Pelos vistos, não viola a dignidade da mulher vender o seu corpo na internet. O corpo da mulher ser tratado como um qualquer pedaço de mercadoria é, para os nossos deputados, uma expressão da sua liberdade. Insuportável mesmo é que queiram andar de cara tapada! Espero pelo dia em que um grupo de homens, tão magnânimo como os que hoje defenderam a dignidade da mulher submetida à religião, decrete o fim do uso do soutien ou a obrigação do biquíni na praia — tudo, evidentemente, em nome da dignidade das mulheres!

Tudo isto seria cómico, se não fosse perigoso. Basta ler a exposição de motivos do projecto de lei, ou ouvir o discurso de Rui Rocha hoje no Parlamento, para perceber a ameaça que esta lei pode representar.

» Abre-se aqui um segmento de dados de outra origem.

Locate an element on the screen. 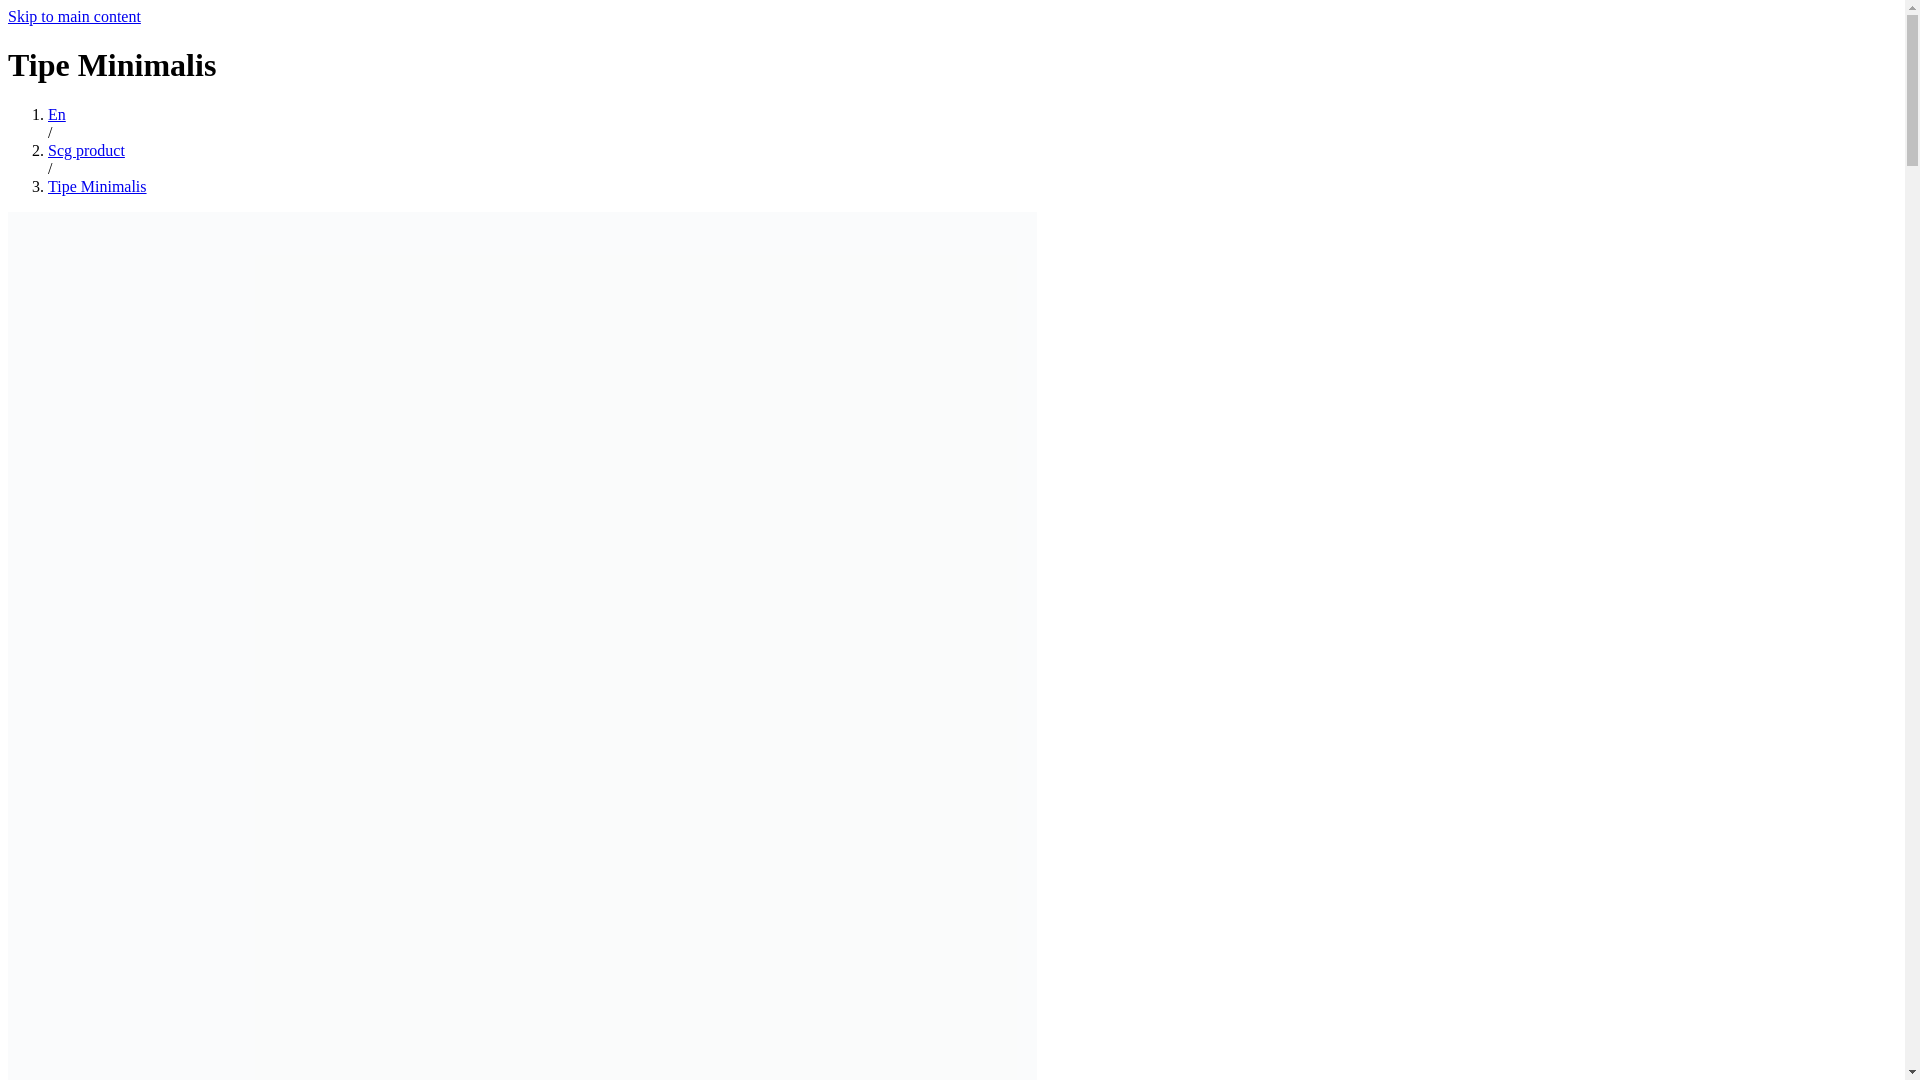  Tipe Minimalis is located at coordinates (98, 186).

Num tempo em que o valor mais ameaçado no Ocidente é a Liberdade, acho sempre perigoso que um Parlamento invoque o poder do Estado para restringir a Liberdade Religiosa. “Libertar as mulheres da religião” é uma frase que devia ser bem conhecida dos católicos portugueses — afinal, foi essa uma das justificações dos liberais para acabar com as congregações, e dos republicanos para acabar com a liberdade da Igreja.

Por fim, bem conheço o argumento da ameaça islâmica. E reparem que não tenho dúvida sobre ela. Ainda André Ventura andava a fazer teses sobre a ameaça que o securitarismo representava para a liberdade dos islâmicos, já eu escrevia sobre o tema (foi, aliás, o tema do meu primeiro artigo no meu primeiro blogue). O problema é que a maior ameaça do islamismo é a ameaça que representa às liberdades pessoais, sobretudo à liberdade religiosa. Imitar o pior do extremismo islâmico para o combater não me parece bom exemplo. Sim, o extremismo islâmico é uma ameaça, mas o extremismo laicista também o é, como o comprovam a República Espanhola, a URSS ou a Revolução Francesa.

Por tudo isso, esta lei hoje aprovada na Assembleia da República (e foi aprovada por toda a direita, pelo que a malta que gosta de dizer que eu só embirro com o Chega pode ficar sossegada) é ridícula e perigosa. Ridícula, porque trata um problema que não existe — ou seja, a suposta ameaça da burca. Perigosa, porque concede ao Estado o direito de decidir o que as mulheres podem ou não vestir, e decide como podem ou não as pessoas praticar a sua religião.

Por fim, é uma lei cobarde: forte com os fracos e fraca com os fortes — quem promove o extremismo islâmico. Cortar relações com o Catar ou a Arábia Saudita, dois dos maiores patrocinadores do terrorismo islâmico, nem pensar. Oprimir ainda mais mulheres oprimidas, não há problema. É uma lei que serve para mostrar serviço, para fingir que alguma coisa está a ser feita, para alimentar a populaça. Uma lei feita à medida, que irá afectar mulheres especialmente fragilizadas, não libertará nenhuma, não trará mais segurança, mas permitirá aos partidos de direita fingir que estão a fazer alguma coisa.